Vapor de… ¿qué?

¿Diríamos que vapear se ha puesto de moda? Parece que no, porque realmente no es algo que veamos demasiado en el día a día y por la calle. Pero si que es algo que provoca mucha curiosidad. ¿Qué son realmente los vapeadores o vapers y cómo funcionan? Se trata, para explicarlo sencillamente, de un aparato que a través de una batería calienta una carga líquida (o e-líquido) hasta convertirla en un aerosol, o vapor, que se inhala directamente del dispositivo. El vapor resultante pasa por las vías respiratorias y se exhala, generalmente haciendo una gran cantidad de vapor denso y vistoso.

 

 

 

Habitualmente, los líquidos base son propilenglicol y glicerol (o glicerina de origen vegetal), y por otro lado están los aromas, que son variantes de diferentes tipos de aromas alimentarios o aditivos químicos, además de la nicotina, en cargas que se pueden regular.

 

El propilenglicol se usa para cosas tan variadas como anticongelante de alimentos o incluso vehículos, lubricante íntimo genital, en desinfectante de manos, lociones anti-bacterianas o como parte de la pintura de bolas de paintball, Es el responsable de la apariencia del vapor. Y por otro lado está el glicerol, que es glicerina, que se usa para fabricar jabón o cosméticos.

 

A partir de aquí, hay centenares y centenares de combinaciones con diferentes tipos de aromas y saborizantes que se han comercializado. Y hay un debate abierto: los fabricantes argumentan que no hay efectos perjudiciales para la salud en estos compuestos y diferentes autoridades sanitarias discrepan y han emitido mensajes de atención, y aún están revisando estudios y resultados muy diversos.

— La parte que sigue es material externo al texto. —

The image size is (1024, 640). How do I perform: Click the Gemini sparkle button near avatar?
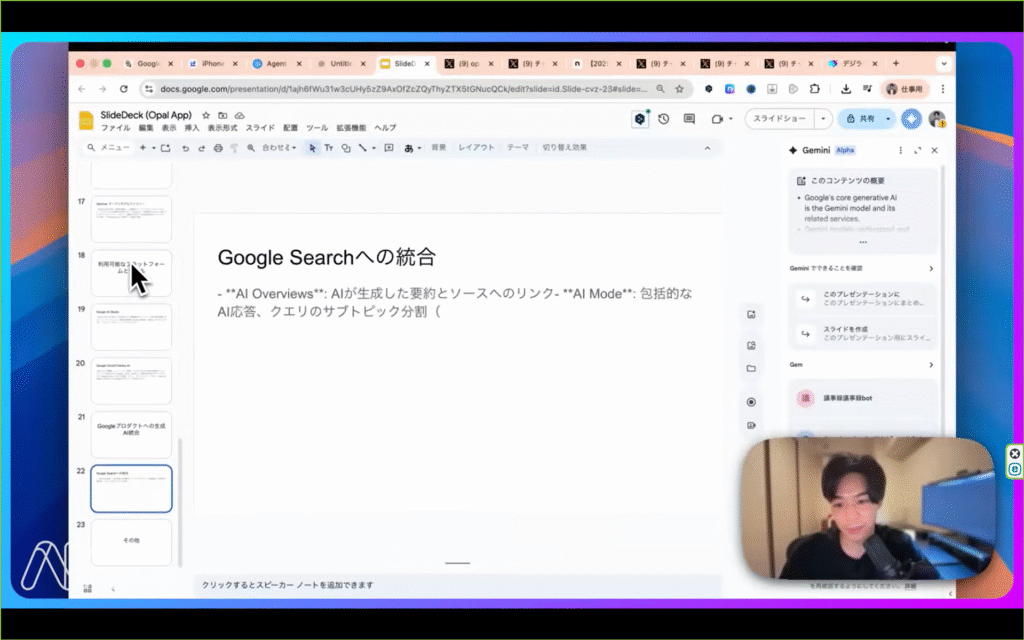910,119
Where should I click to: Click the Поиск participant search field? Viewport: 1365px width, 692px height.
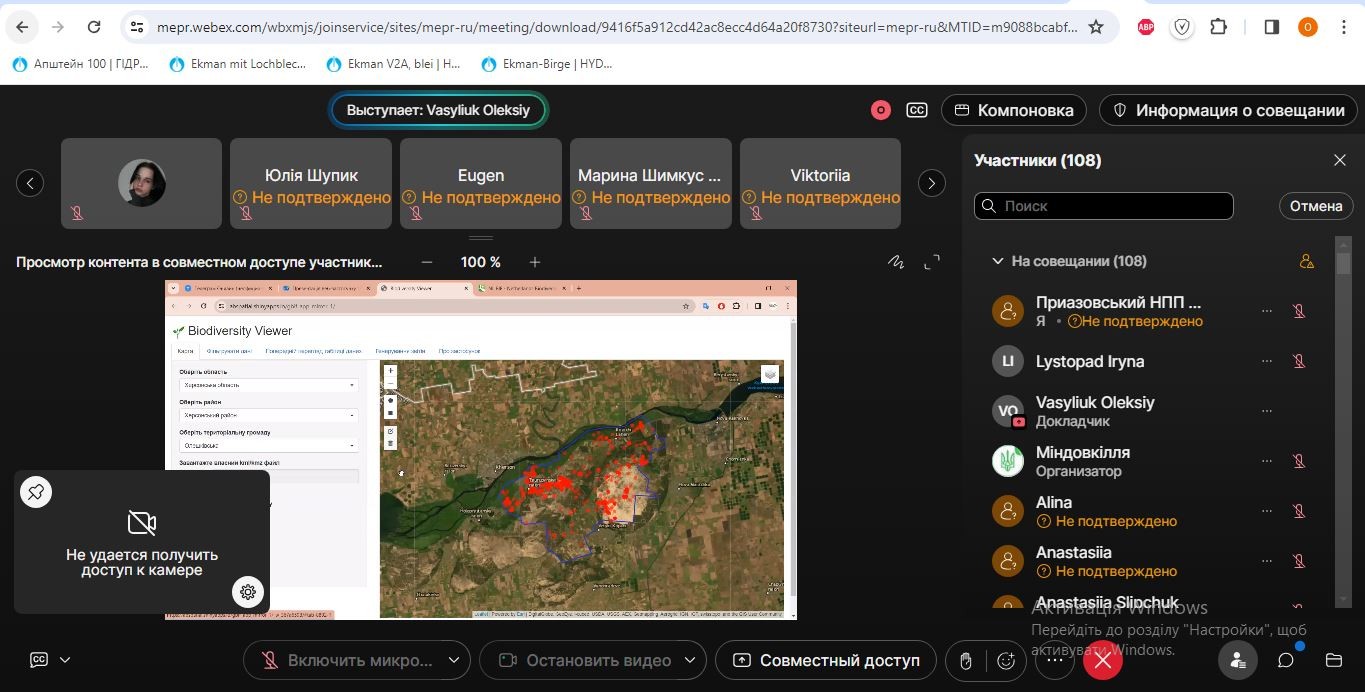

Se debaten datos sobre la toxicidad de estos productos cuando se usa mal el vaporizador, problemáticas pulmonares provocades por los vapores o la existencia de diferentes sustancias cancerígenas.

 

 

 

Por otro lado es está el tema de la nicotina, de la que ya os hemos hablado otras veces; no todos los vapeadores llevan, pero una gran mayoría de los e-líquidos existentes en el mercado si.

 

Pero ¿cúal es el tema con los vapers? Y ¿por qué hay tanta insistencia en compararlos con el tabaco? Especialmente en saber si son menos perjudiciales que el tabaco. ¿Qué nos aportan estas preguntas? ¿Es que necesitamos una excusa para vapear? ¿Es que intuimos que no es inocuo (porqué no lo es) y buscamos una manera de rebajar esta sensación, comparándolo con una sustancia que ya se ha demostrado que es muy nociva para la salud de muchas maneras?